The women tittered and Carter chuckled. “You’ve been listening,” he said to Barry.

“Was my job for more than forty years. Hard habit to break.”

“Shrink?” Lincoln guessed.

“Cop,” Carter countered.

Barry slid a heaping basket of steaming biscuits in front of Carter. “Winner.”

Lydia reached across the table and snagged one off the top. “Barry was the police chief until a few years back.”

“And opened a café?” Carter said.

“Wife did, decades ago. Now that I’m retired and got time, if I want to spend that time with her, I gotta be here. And I make better biscuits than she does.”

Jennifer leaned in and lowered her voice. “This place is always popular, but it’s real popular on Saturdays.” She jutted a thumb at Barry.

Lincoln returned her conspiratorial whisper. “How’s that work? Apex goes without biscuits the rest of the week?”

“Trudy makes everything else better than me.” Barry patted his big belly. “Fifty years of good eatin’ and good lovin’.”

“We’ll look forward to meeting her,” Carter said, grin widening.

“You’re a slick one.” Barry narrowed his eyes at Carter, even as one corner of his mouth curved up. “And you didn’t answer my question.”

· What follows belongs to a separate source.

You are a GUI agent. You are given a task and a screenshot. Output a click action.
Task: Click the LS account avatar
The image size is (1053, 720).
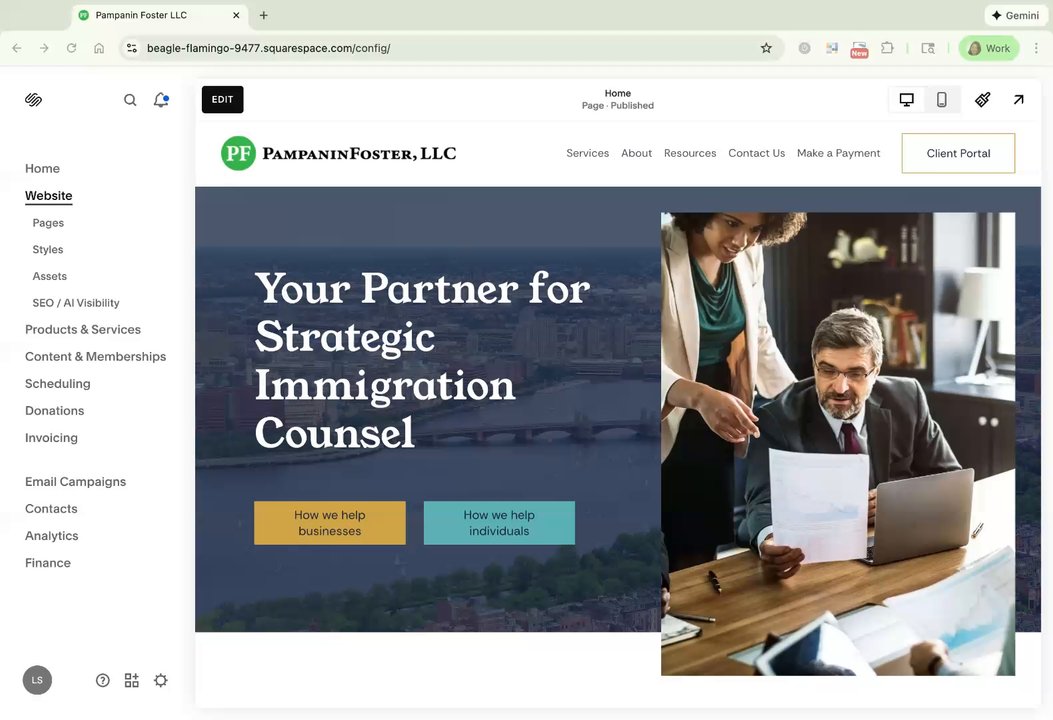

For a panicked moment, Lincoln swore the ex–top cop had seen right through their cover. His panic rose exponentially when Barry shifted his blue eyes to him. “And I want blondie to answer.”

Carter scoffed, hand splayed on his chest in mock outrage. “My answer’s not good enough?”

“Shut up, Georgia.”

Lincoln’s panic receded a little. If Carter had fooled him on the accent, then Barry didn’t know.

He suspected—he was fishing—but he didn’t know.

Time for Lincoln to pull his weight as a partner.

Except there was that tiny speed bump of having not discussed this part of their cover.

An oversight, lost in the delays this morning and the unexpected party last night.

The party. Fuck! He shifted in his seat, angling away from Barry and toward Carter.

“You didn’t tell them this story last night? ”

If Carter had, they were fucked. His only hope would be Susanne or Jennifer jumping in to tell the story for him. Which he didn’t think angry-Barry-Jerry would abide.